Star Wars: TIE Fighter/Headscratchers


  • In the final mission of the original game, how is it that the bad guys managed to capture the Emperor, yet when their shuttle is disabled they do nothing to kill him off (it is not like they had anything to lose)?
    • See the Wild Mass Guessing theory that this was Just As Planned. Anyway, the canon explanation is Palpatine was briefly incapacitated by Arden Lyn, an ancient Proto-Sith that was serving as his Hand. It's possible that Zaarin could have gotten hold of Timmy Zahn's force-suppressing lizards or a Universal Energy Cage as well.
    • As for the second part of that question (why not off him?), he may have been messing with the shuttle crew even if this wasn't Just As Planned, either through the Force or just by being a Manipulative Bastard.
  • What really bugs this troper most is his inability to get this game to run under Windows XP.
  • What really bugs this troper is that despite this series (along with X-Wing) being the best of all space-oriented Star Wars games, they never bothered to re-release it or make new versions on the same engine. Nope, all we get instead are games that basically treat space as though it is a 2d plane. What is the reasoning for that? It could be assumed that the devs are trying to reach a larger audience by making the game easier than breathing, but because of that nobody wants to play it as it's easier than breathing.
    • They did make a couple of sequels to TIE Fighter. The simple fact is that the space simulation genre, along with the 'Mech simulation genre, is effectively dead. The space shooter genre (treating space as a 2d plane) isn't dead. So naturally, when you want to make a Star Wars space game, you go to the genre that isn't dead.
      • What is the sequel? (X-Wing vs TIE Fighter is more of a multi-player variant than sequel really, is there even a sequel to that?)
        • There is, if I remember correctly, an expansion to X Wvs TF that adds a single-player campaign. Then there's X-Wing Alliance.
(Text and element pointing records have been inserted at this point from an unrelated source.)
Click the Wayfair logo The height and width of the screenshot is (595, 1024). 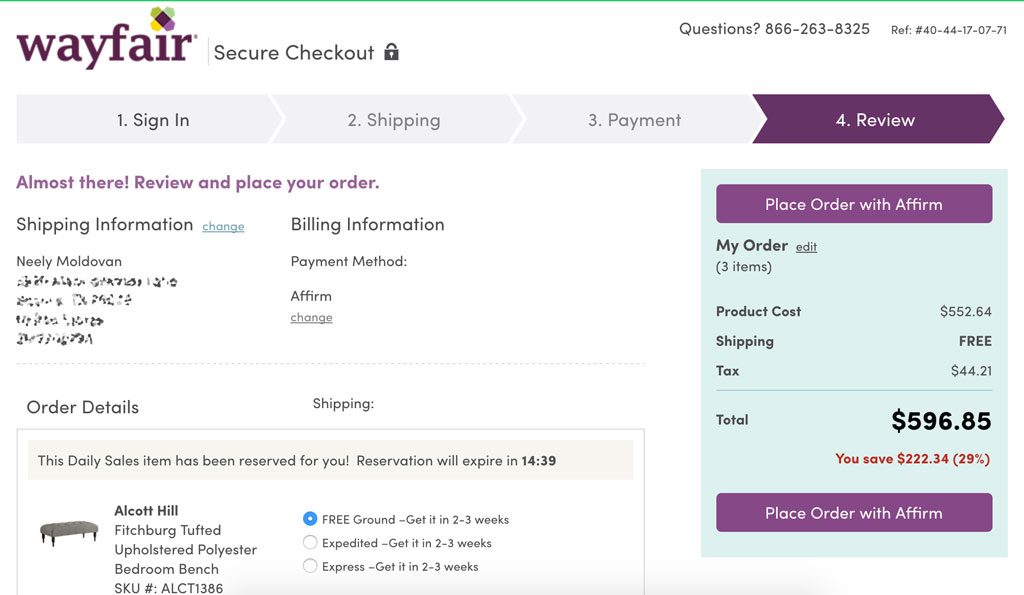105,42
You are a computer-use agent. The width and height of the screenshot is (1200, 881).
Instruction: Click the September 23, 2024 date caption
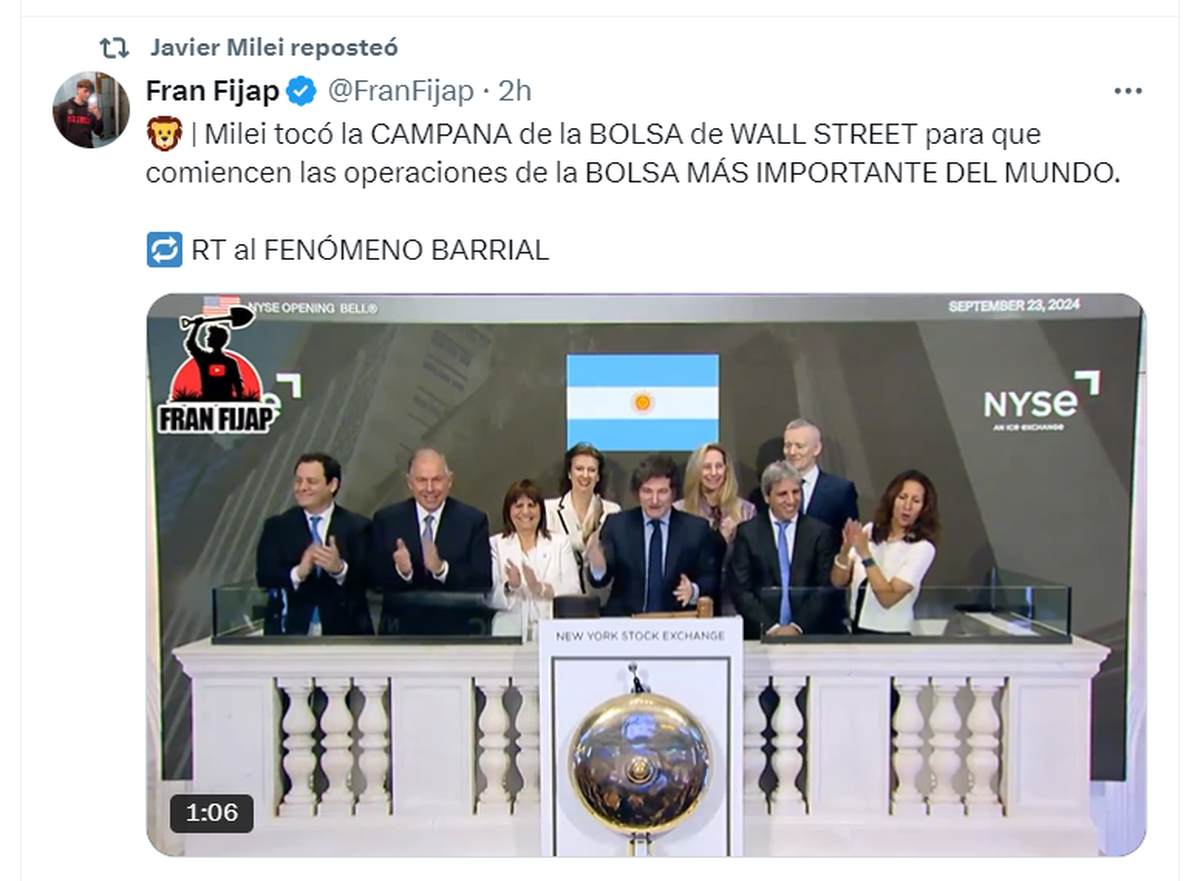[x=1014, y=306]
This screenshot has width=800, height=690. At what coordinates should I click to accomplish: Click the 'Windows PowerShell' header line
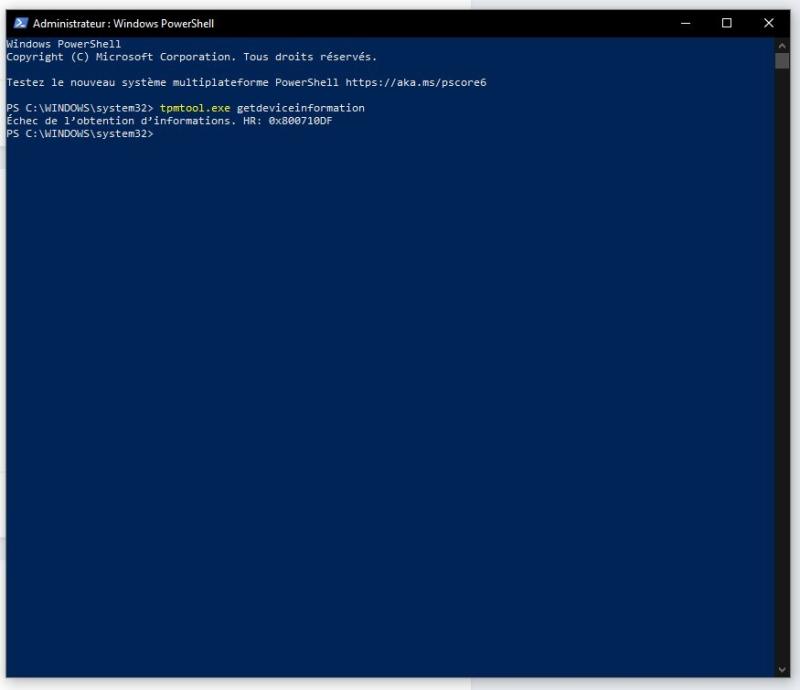pos(63,45)
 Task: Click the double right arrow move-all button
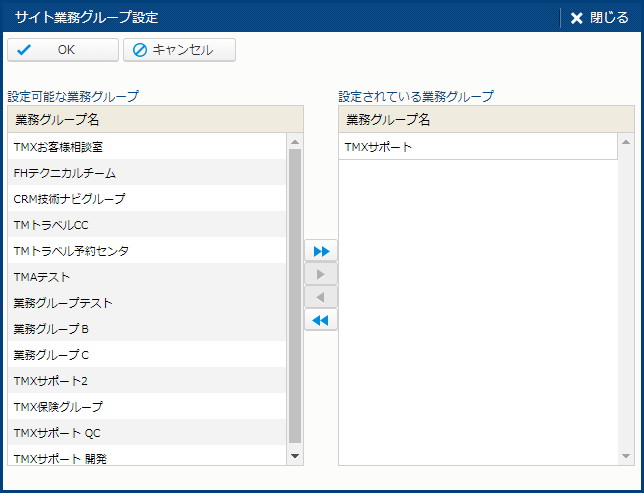coord(321,250)
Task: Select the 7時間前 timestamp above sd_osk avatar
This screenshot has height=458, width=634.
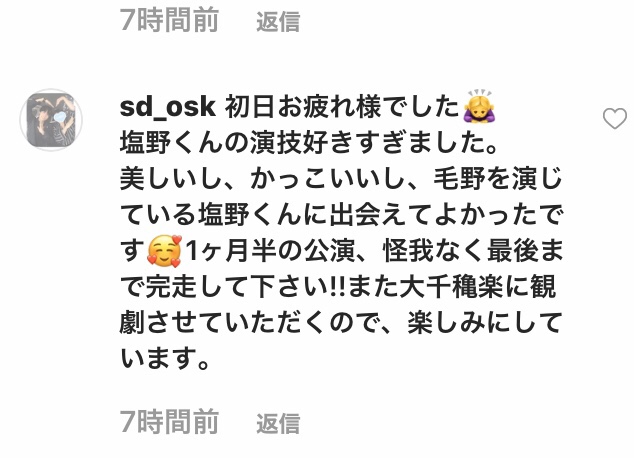Action: [169, 20]
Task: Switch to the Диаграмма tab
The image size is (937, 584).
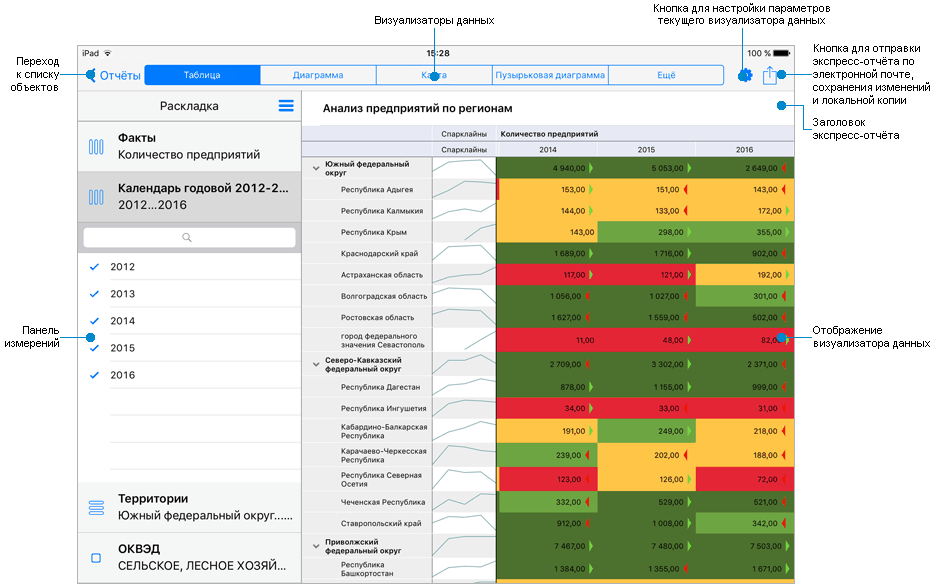Action: click(x=318, y=75)
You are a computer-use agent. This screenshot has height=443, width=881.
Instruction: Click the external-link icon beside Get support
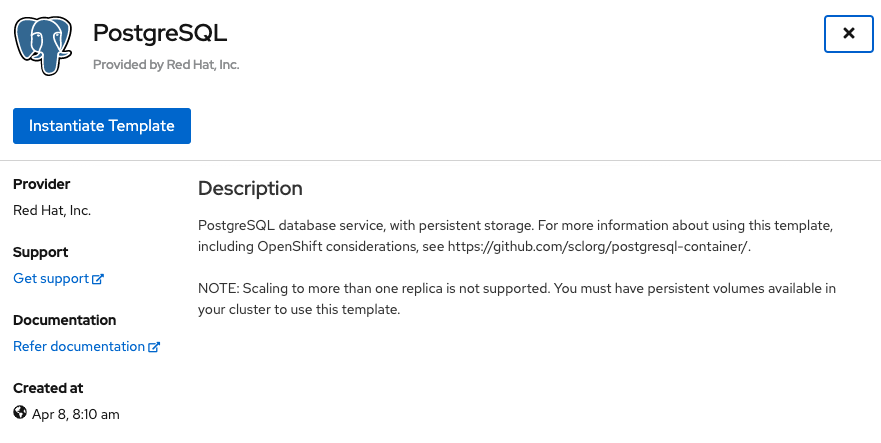(x=98, y=279)
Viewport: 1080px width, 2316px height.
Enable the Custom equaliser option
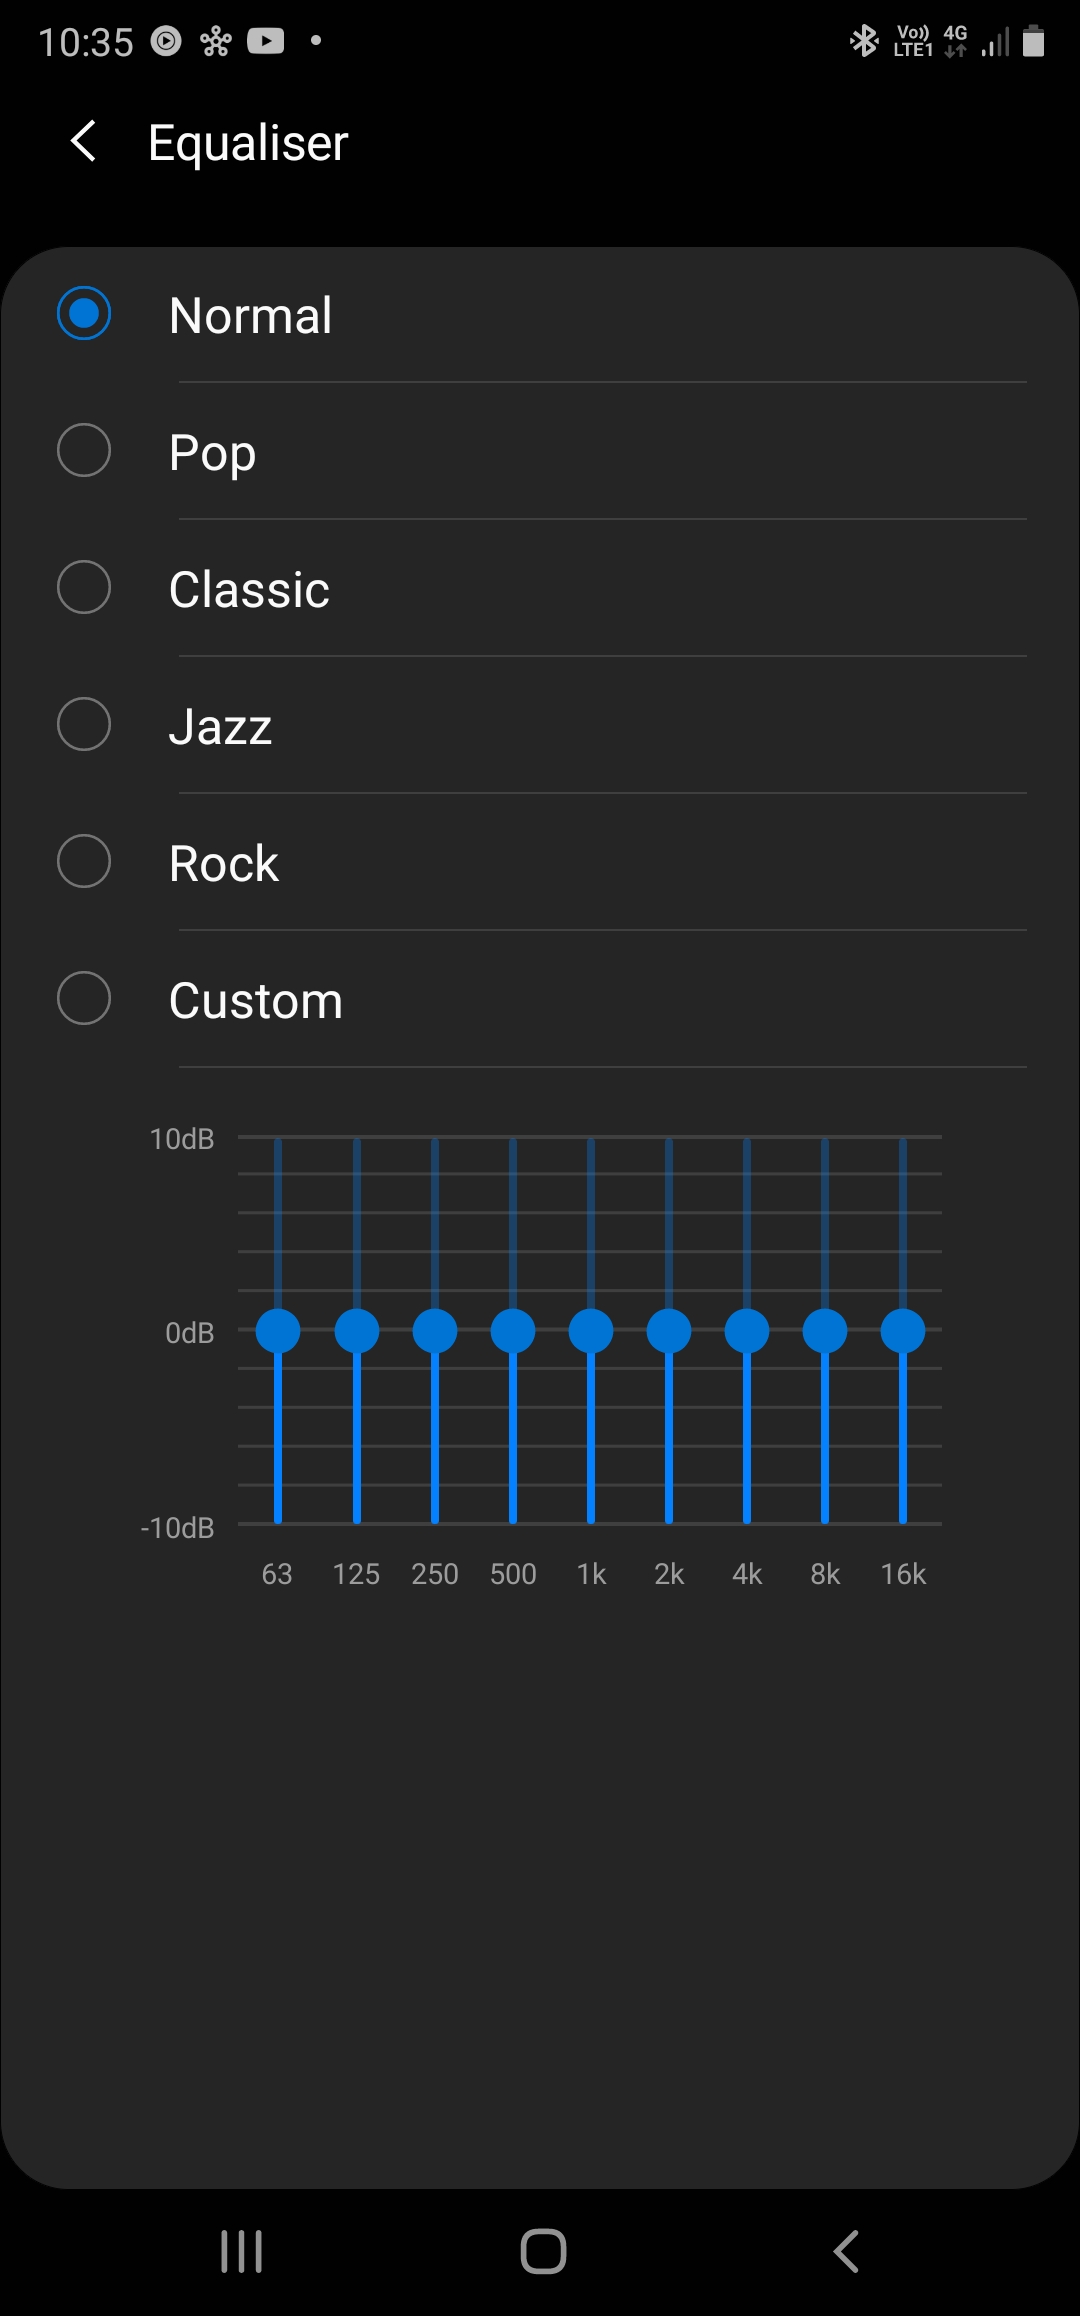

  • Something that always drove this troper up the wall was the speed of most non-fighter ships in that game. Remember the Star Destroyers closing in on the Falcon in the first two movies? Those things are fast. But in TIE Fighter, they move like a cow with its legs cut off! Not to mention that a heavy number of missions and secondary objectives require a specific ship to move to a certain point. TIE Fighter was ahead of their time: the Windows XP "time remaining" counter was based off of the one that tugs used....
    • I believe there was an option to speed the game up to like x8; useful for when you had destroyed all hostiles and just needed the bloody transports to finish capturing everything.